Can Irish patients continue to cross the border for elective treatment?
photo copyright photographic library
Image captionCataracts usually worsen over time without surgery.
This will enable patients from the Republic of Ireland to continue to receive certain private health services in Northern Ireland and to claim reimbursement from the Irish State.
Collins plans to bring his Belfast or Blind buses back under the new regime as soon as possible, when the Republic emerges from Covid 19’s highest suspension.
However, since the new plan is only for 12 months, Collins wants to find a long-term solution for patients on both sides of the border.
How does the Cross-Border Healthcare Directive work?
Under these rules, EU citizens have the right to seek treatment in another EU country and to be reimbursed for the cost of treatment in their own country.
The main condition is that the treatment must be available in the applicant’s country of origin through the public health care system.
Specifically, applicants can choose a public or private health care provider when traveling for treatment.
Reimbursement is based on the amount the public health system in your country would pay for the same treatment in your home country, and therefore does not include travel costs.
Moreover, not all treatment costs are necessarily covered. Patients should seek advice from their healthcare provider before travelling.
Prior authorization is not always required, but it may be mandatory if a particular treatment is expensive or requires an overnight stay.
How will patients access care outside the Institute after Brexit?
Image captionPrince Edward Island patients can still travel for treatment, but they have less personal control over the arrangements.
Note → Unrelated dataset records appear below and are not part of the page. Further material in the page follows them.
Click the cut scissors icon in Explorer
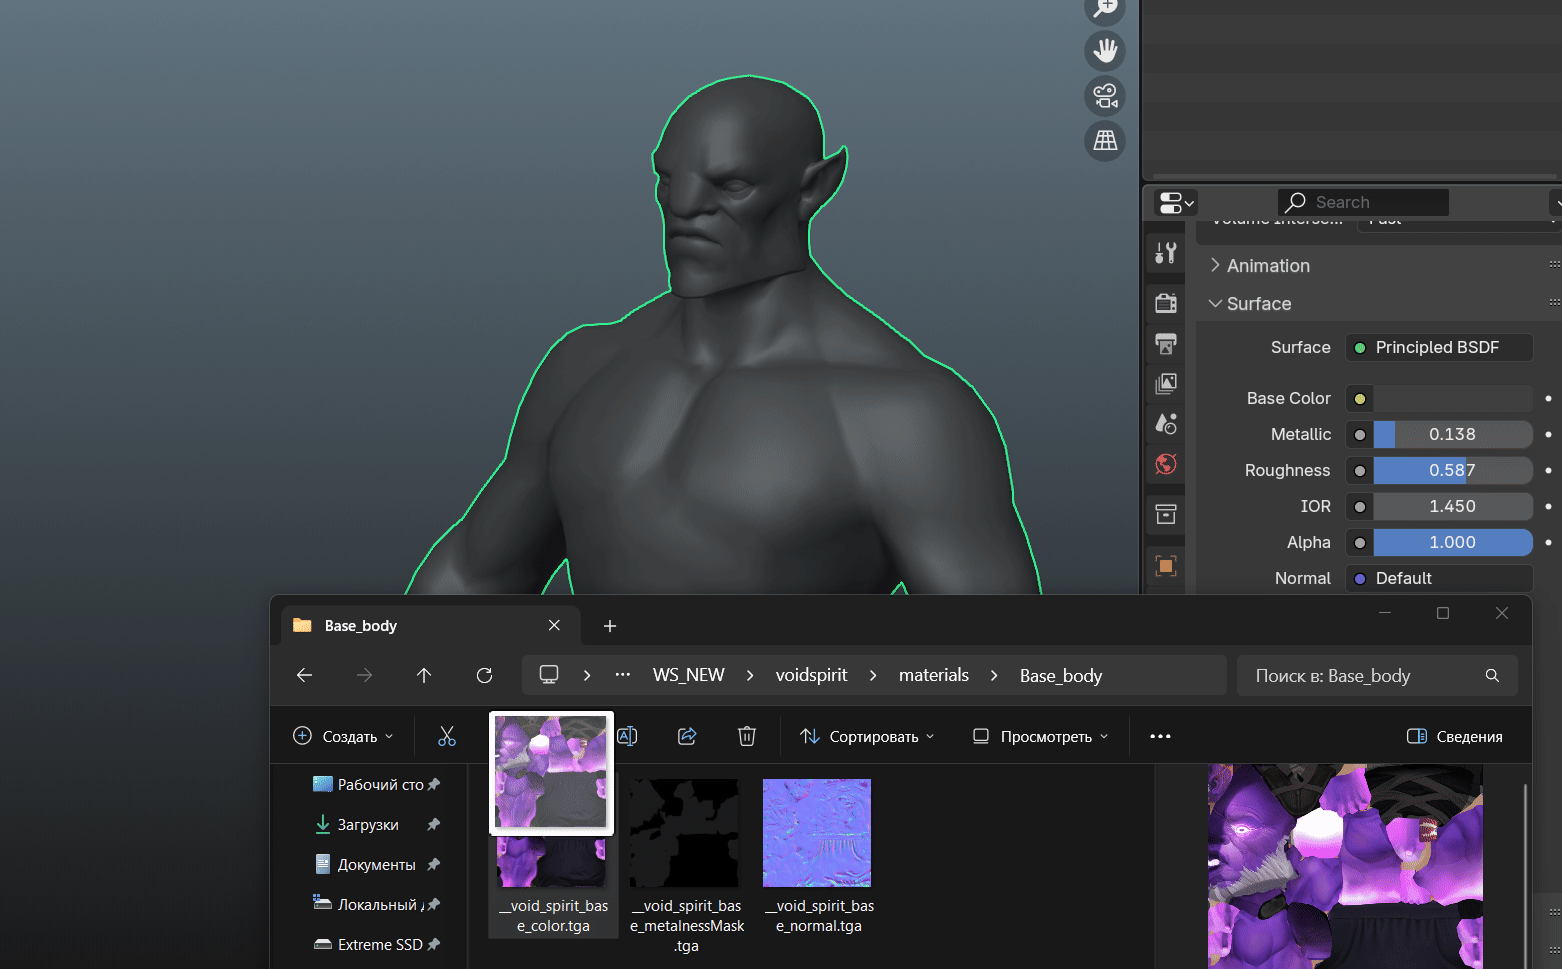This screenshot has height=969, width=1562. click(x=446, y=737)
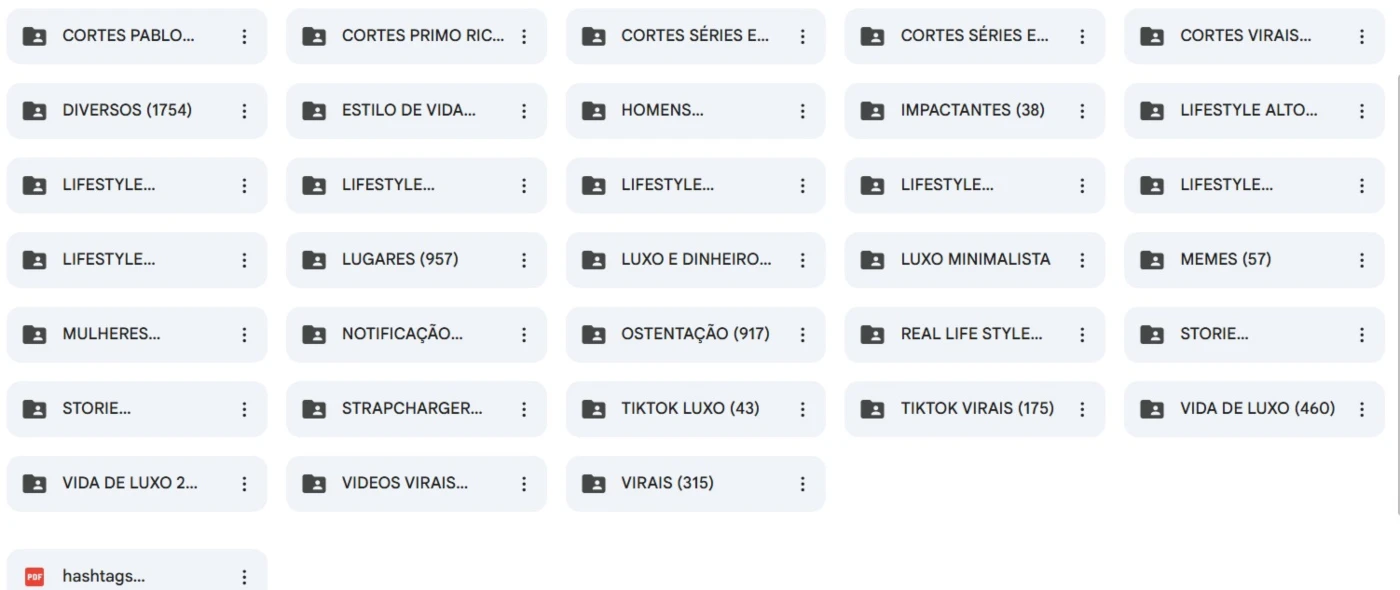Open three-dot menu for MEMES (57)
This screenshot has width=1400, height=590.
(x=1361, y=260)
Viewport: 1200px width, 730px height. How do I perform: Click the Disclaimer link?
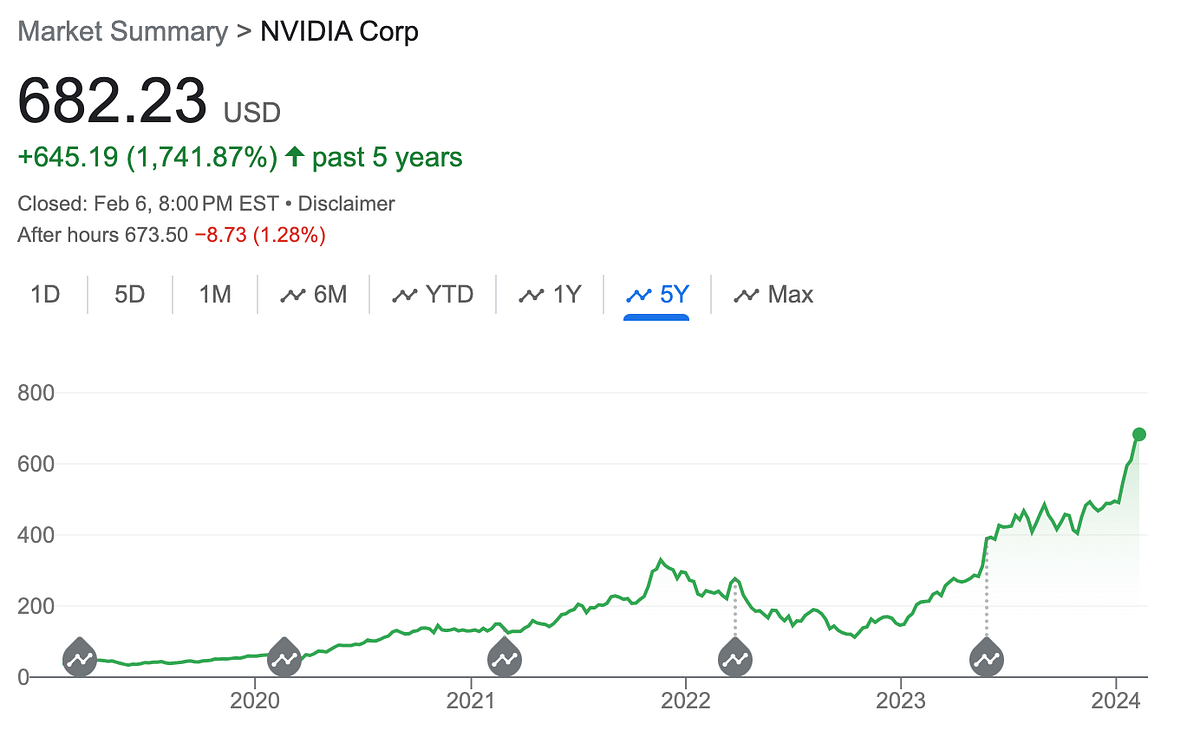pyautogui.click(x=347, y=203)
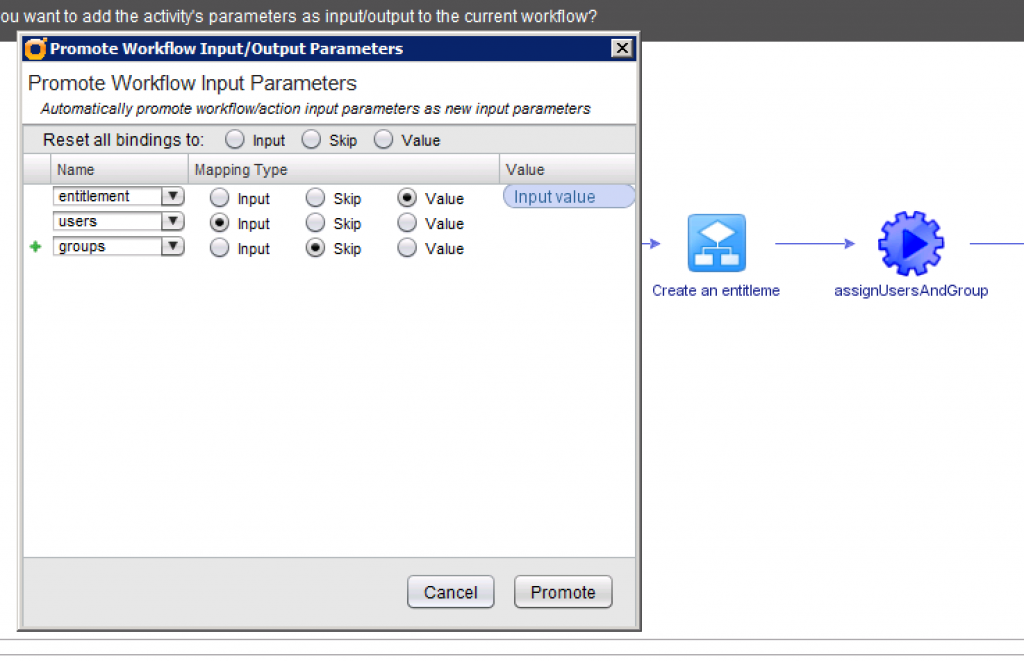Click the Create an entitlement workflow icon
The image size is (1024, 661).
[716, 243]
There are two ways for NHS patients to receive routine treatment outside Northern Ireland.
The first is known as the S2 route (or E112 route), which is available under the terms of the recent Brexit trade agreement, the Trade and Cooperation Agreement.
Under the S2 contracts, patients from Northern Ireland can seek treatment in any of the 27 EU member states, especially if there is a long waiting list in their country.
However, this option can only be used if the treatment is already available in publicly funded health facilities, both in the UK and in the country to which the patient wishes to travel.
S2 applications must also be supported in writing by a Northern Ireland consultant and be pre-approved by the Health and Social Care Board (HSCB).
The second route is known as Additional Contractual Referral (ECR) – this happens when a consultant recommends that a patient is transferred outside Northern Ireland because the care they need is not available in local NHS services.
Generally, young people are recruited to work with young people who require specialist treatment in the UK, but in some circumstances they may be sent abroad.
However, patients cannot arrange their own care – ERAs must be recognised as clinically necessary by a consultant and must be approved by the HSCB.
Why has the UK closed CBHD to new patients?
Image copyrightGetty Images
the inscription on the photoIreland is disproportionately affected by the CBI because of the Irish land border, Parliament has been told.
The EU Directive is a reciprocity agreement that will no longer apply to the UK after the end of the Brexit transition period.
In 2019, the UK Department of Health set out in Parliament why the scheme should be abolished after the Brexit.
The legislative notice states: It is strange to set up this system when British patients cannot be reimbursed for their private medical purchases in the UK.
He added that there is also a risk of inequality, as patients who can afford to seek treatment abroad can be treated more quickly than they otherwise would be and reimbursed by the NHS, while less fortunate and vulnerable patients cannot.
The UK Department also noted that Northern Ireland is disproportionately affected when it comes to access to cross-border healthcare, due to the land border with the Republic of Ireland.
She says the EU directive is already putting a strain on the UK Department of Health’s budget and warns: All other financial risks rest with the NI of the DoH.